By 2005, over 90 percent of all shipbuilding was done by Japan, South Korea, China and the European Union, with South Korea being the top shipbuilding country in the world. The United States, which has seen its share of the shipbuilding market decline steadily over the course of the past two decades, claimed less than 1 percent of the global shipbuilding market. Additionally, as of 2007, of the world’s top 10 major ports, not one is located in the U.S. or Britain.
In 1950, we also possessed about one half of the world’s railroad mileage. By 1966 our combined railway freight shipping was only 26 percent of the world total.
By 2006, only 17 percent of total railroad mileage was in the U.S. and only 1 percent was in the UK.
Whereas the United States alone once produced 73 percent of the automobiles, by 1966 the U.S. combined with the UK produced 55 percent—44 percent from the U.S. alone. Japan, Germany, France, and Italy are making huge gains.
According to the International Organization of Motor Vehicle Manufacturers, total worldwide vehicle production in 2007 was approximately 73 million units. America’s share of production was 10.8 million vehicles, which equates to only 15 percent of the total. Asia, the world’s leading vehicle producer, accounted for a whopping 42 percent. Europe manufactured 31 percent.
The “Big Three” in America (Chrysler, Ford and GM) as recently as 1998 accounted for 76 percent of all U.S. sales. By 2008, that figure had plunged to only about 47 percent.

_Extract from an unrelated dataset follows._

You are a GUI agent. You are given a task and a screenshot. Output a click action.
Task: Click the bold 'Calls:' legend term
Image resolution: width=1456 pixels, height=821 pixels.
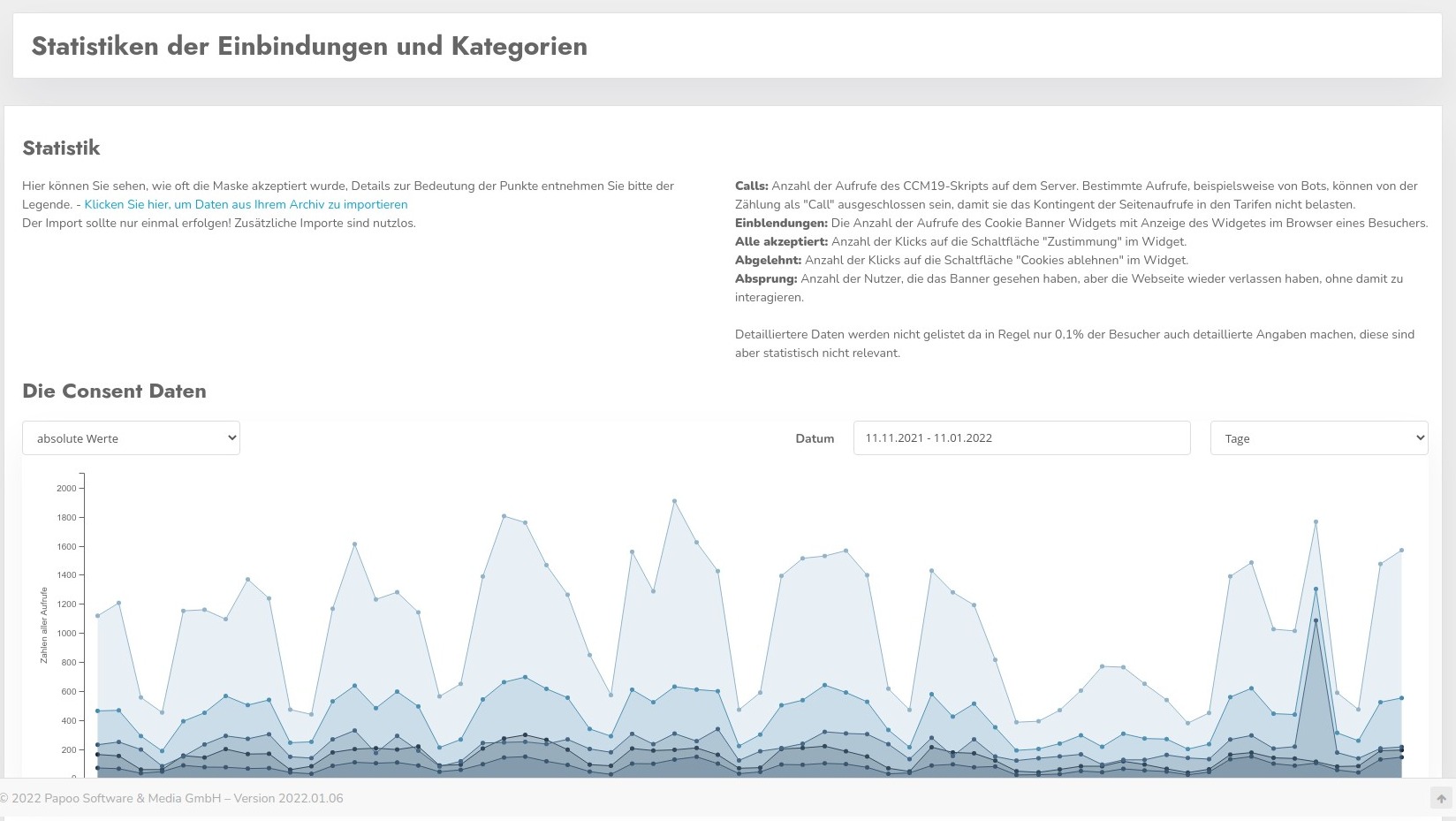tap(751, 186)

The tables are reversed! Whereas America once produced 73 percent of the world’s automobiles, by 2007 foreign manufacturers accounted for 85 percent of global vehicle output. Now foreign manufacturers with assembly plants in North America even produce the majority of vehicles sold in the U.S. Truly, as it says in Deuteronomy 28:43, “The stranger [or foreigner] that is within thee shall get up above thee very high; and thou shalt come down very low”!